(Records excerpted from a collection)
◇ ◇ ◇
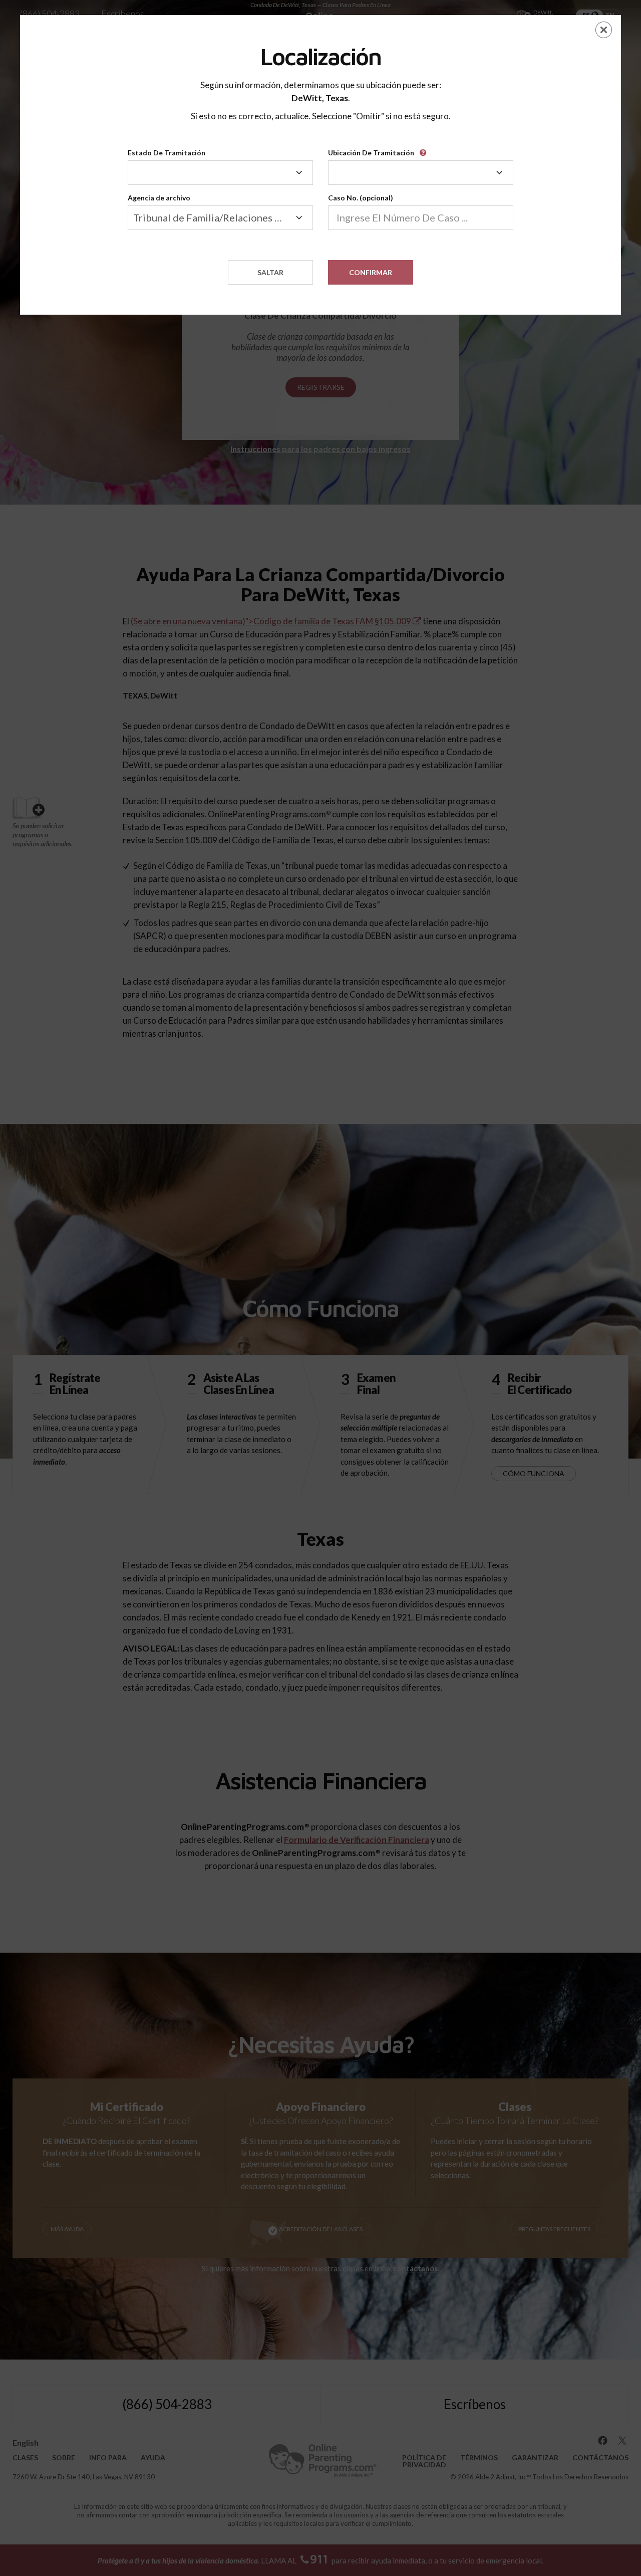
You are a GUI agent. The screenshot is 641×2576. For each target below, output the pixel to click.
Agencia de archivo (159, 197)
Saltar (270, 272)
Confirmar (370, 272)
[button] (425, 149)
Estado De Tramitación (166, 152)
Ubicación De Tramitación (371, 152)
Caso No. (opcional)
◇ ◇ ◇
### [Prompt]
In the copy, each entry above must match exactly, and no picture may be carried over.

### [Answer space]
You are a GUI agent. The screenshot is 641×2576. For each target below, output the pixel to click.
Agencia de archivo (159, 197)
Saltar (270, 272)
Confirmar (370, 272)
[button] (425, 149)
Estado De Tramitación (166, 152)
Ubicación De Tramitación (371, 152)
Caso No. (opcional)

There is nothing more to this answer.